SOURCE MATERIAL
+===+
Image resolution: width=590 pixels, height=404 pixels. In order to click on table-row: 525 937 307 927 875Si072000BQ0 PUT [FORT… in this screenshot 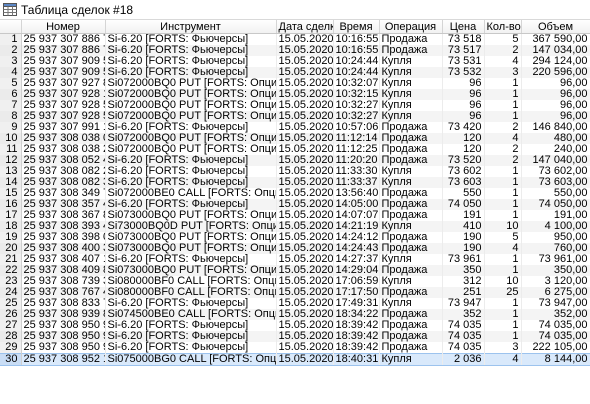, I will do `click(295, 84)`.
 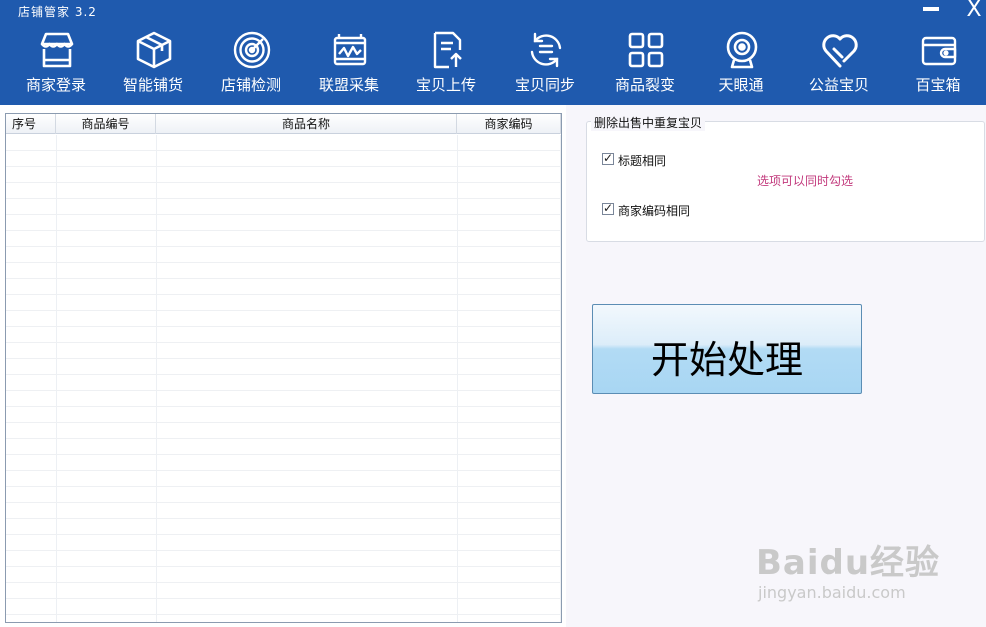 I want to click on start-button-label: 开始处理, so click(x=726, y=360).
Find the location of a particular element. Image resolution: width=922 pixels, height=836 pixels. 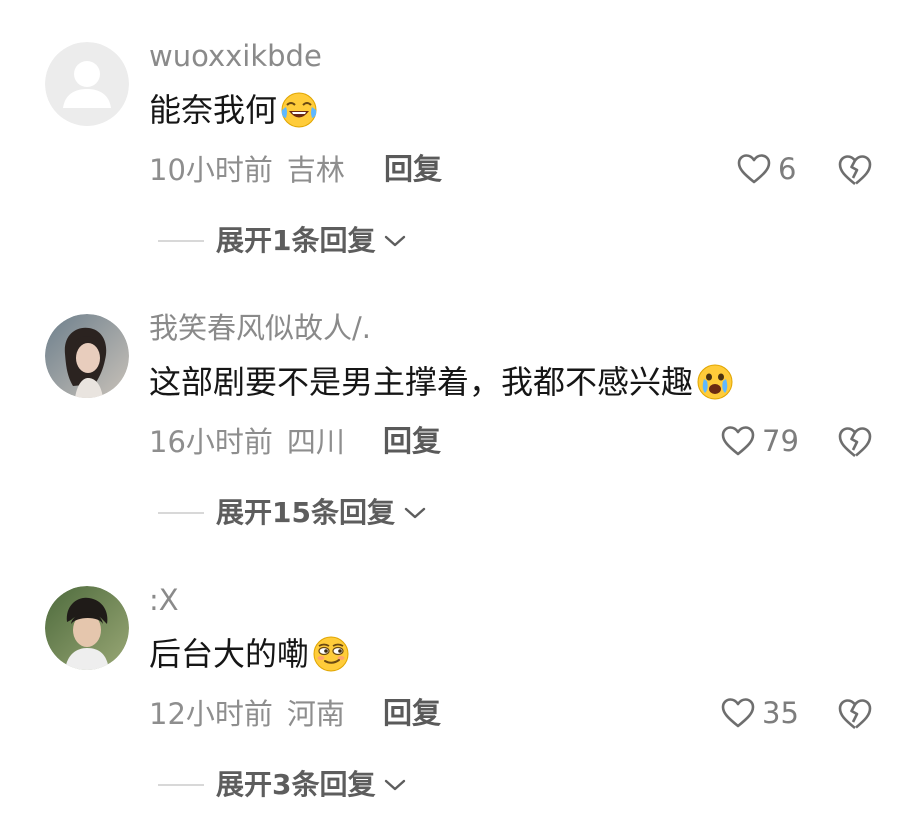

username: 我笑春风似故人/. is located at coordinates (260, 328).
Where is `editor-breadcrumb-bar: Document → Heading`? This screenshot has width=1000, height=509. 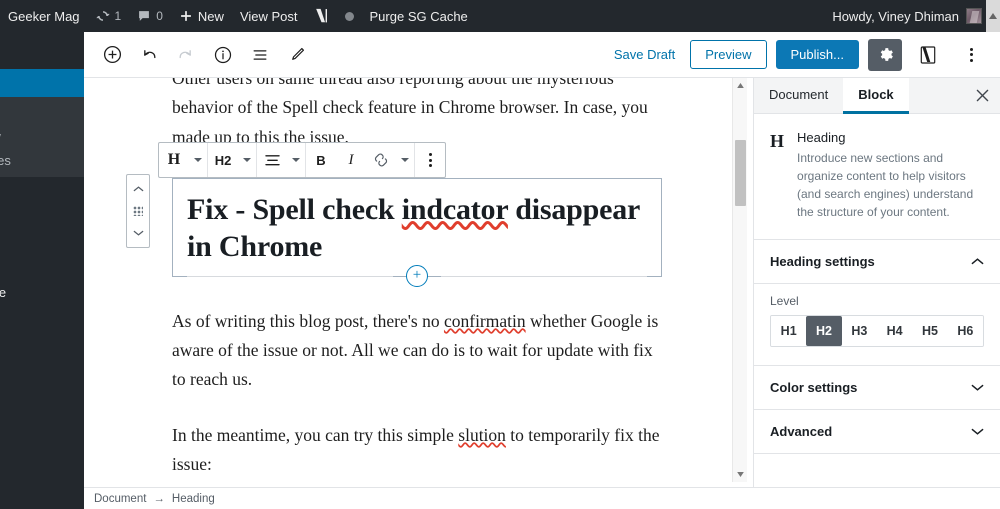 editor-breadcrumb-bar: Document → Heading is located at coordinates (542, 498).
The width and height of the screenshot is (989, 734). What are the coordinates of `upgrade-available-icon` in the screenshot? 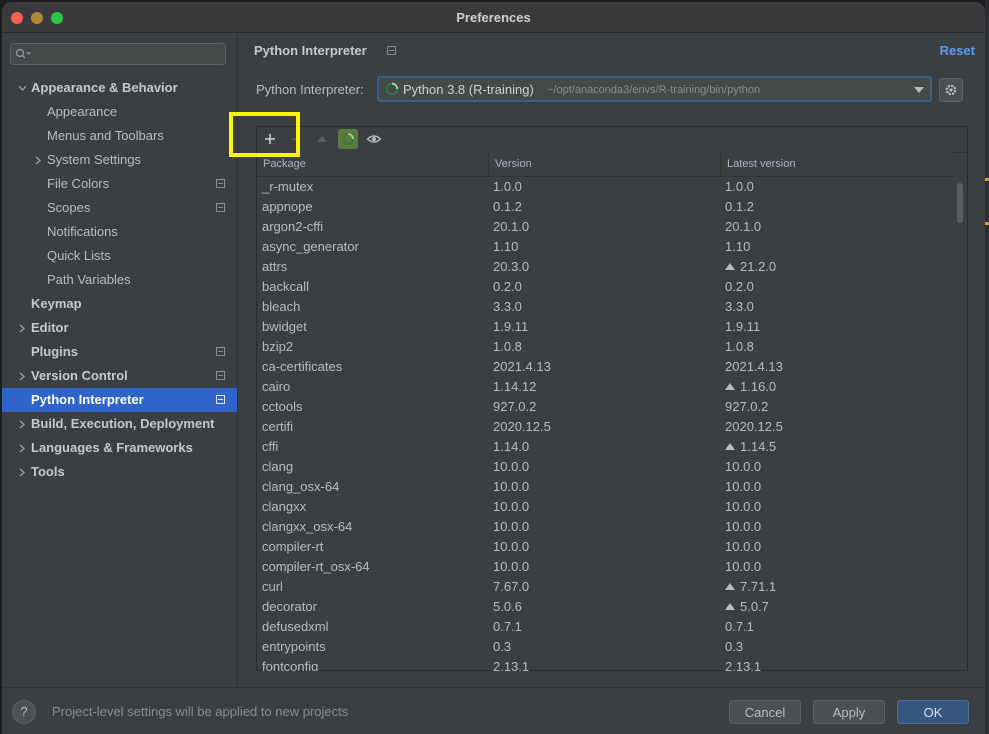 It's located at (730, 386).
+===+
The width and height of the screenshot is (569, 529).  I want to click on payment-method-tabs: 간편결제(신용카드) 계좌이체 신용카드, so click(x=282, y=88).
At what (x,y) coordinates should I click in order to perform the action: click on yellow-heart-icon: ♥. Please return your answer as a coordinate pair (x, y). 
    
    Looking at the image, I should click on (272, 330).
+===+
REQUEST
Substitute "tuple" for "coordinate pair" in the listing, starting at the line that contains "The width and height of the screenshot is (569, 529)." and ending at the line that contains "Looking at the". Reproduce only those lines, leaving everything else unchanged.

FINISHED EXERCISE
The width and height of the screenshot is (569, 529).  I want to click on payment-method-tabs: 간편결제(신용카드) 계좌이체 신용카드, so click(x=282, y=88).
At what (x,y) coordinates should I click in order to perform the action: click on yellow-heart-icon: ♥. Please return your answer as a tuple (x, y). 
    
    Looking at the image, I should click on (272, 330).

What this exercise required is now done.